* **ASSIGNMENT**
Word for word, copy the lines from the one with "Task: Go to All services breadcrumb link" to the last line of the data below, counting both, and keep every picture out.

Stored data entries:
┄┄┄┄┄┄┄┄┄┄

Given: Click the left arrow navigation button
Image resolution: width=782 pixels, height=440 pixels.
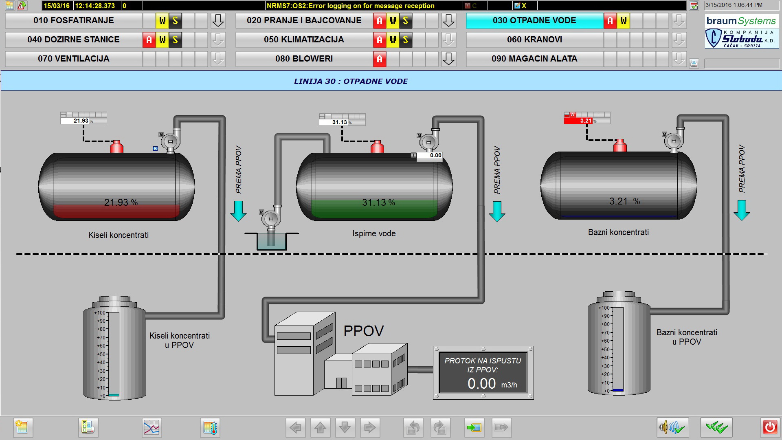Looking at the screenshot, I should (x=296, y=427).
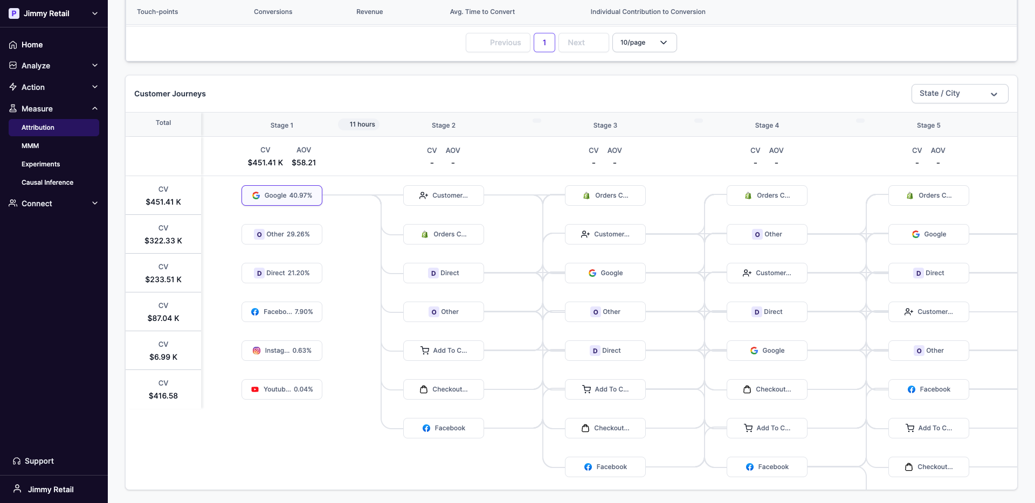Open the State / City dropdown
1035x503 pixels.
960,93
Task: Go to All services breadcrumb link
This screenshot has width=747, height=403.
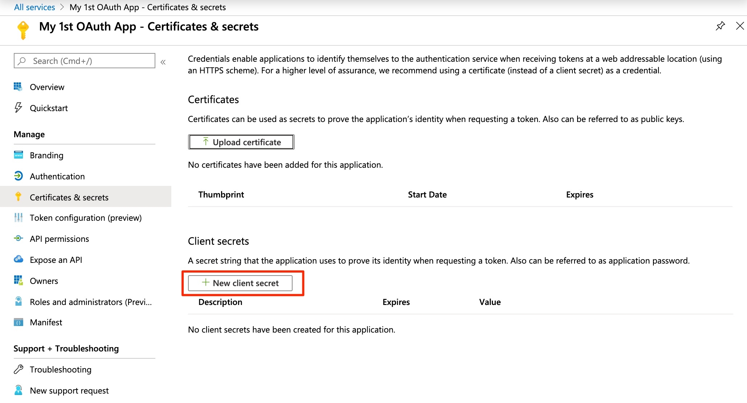Action: pos(34,7)
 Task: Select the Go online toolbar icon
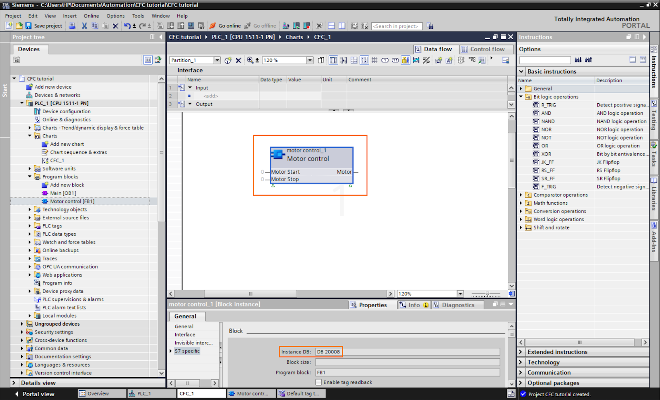[x=225, y=26]
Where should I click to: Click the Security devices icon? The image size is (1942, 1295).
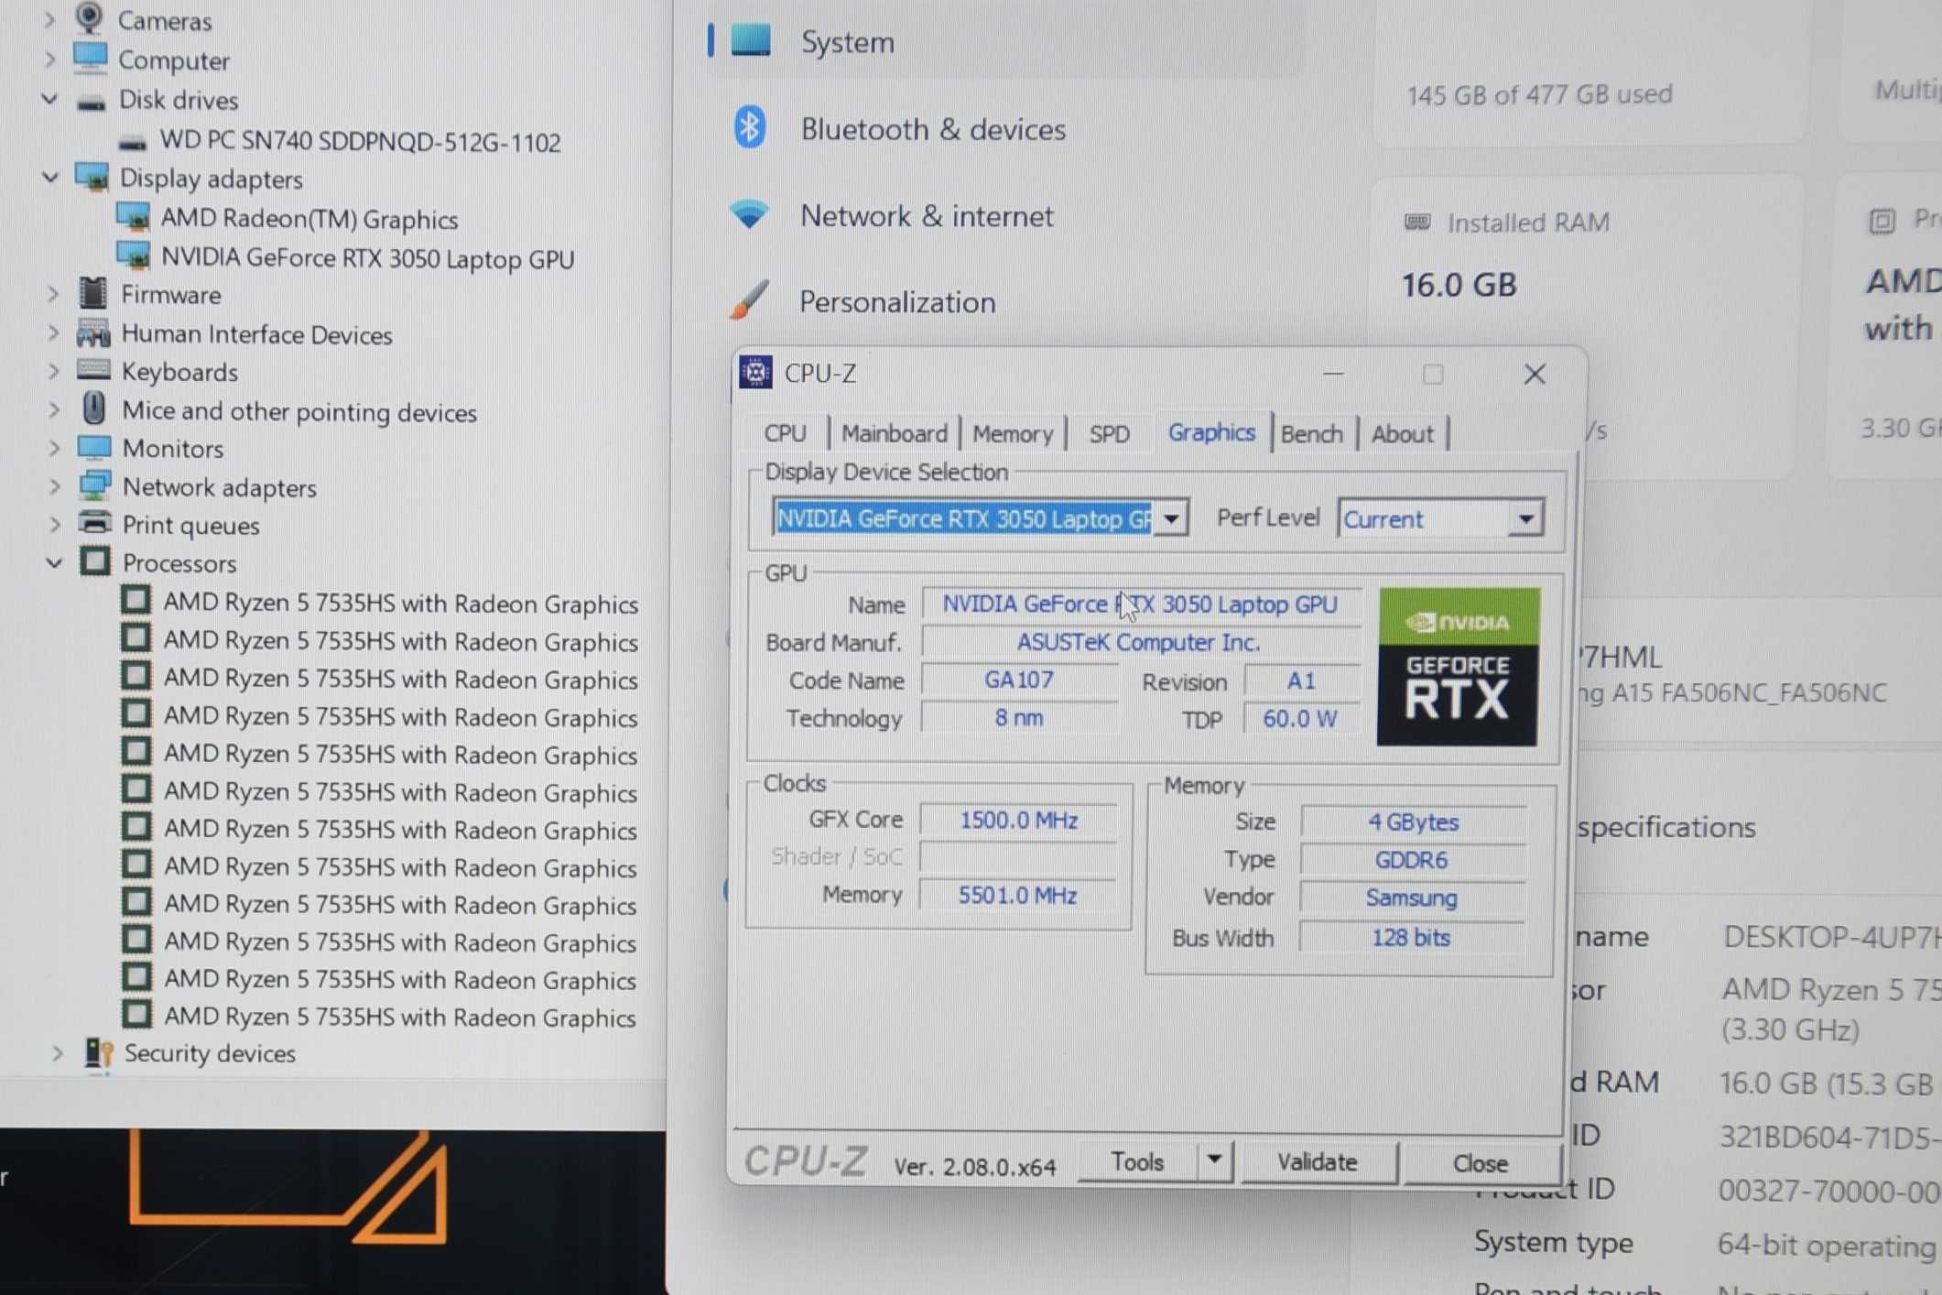98,1053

┄┄┄┄┄┄┄┄┄┄

* **PROBLEM SOLUTION**
Task: Go to All services breadcrumb link
This screenshot has width=747, height=403.
Action: pos(34,7)
 Task: Select the Go online toolbar icon
[x=225, y=26]
Where should I click to: Click the Security devices icon? The image size is (1942, 1295).
98,1053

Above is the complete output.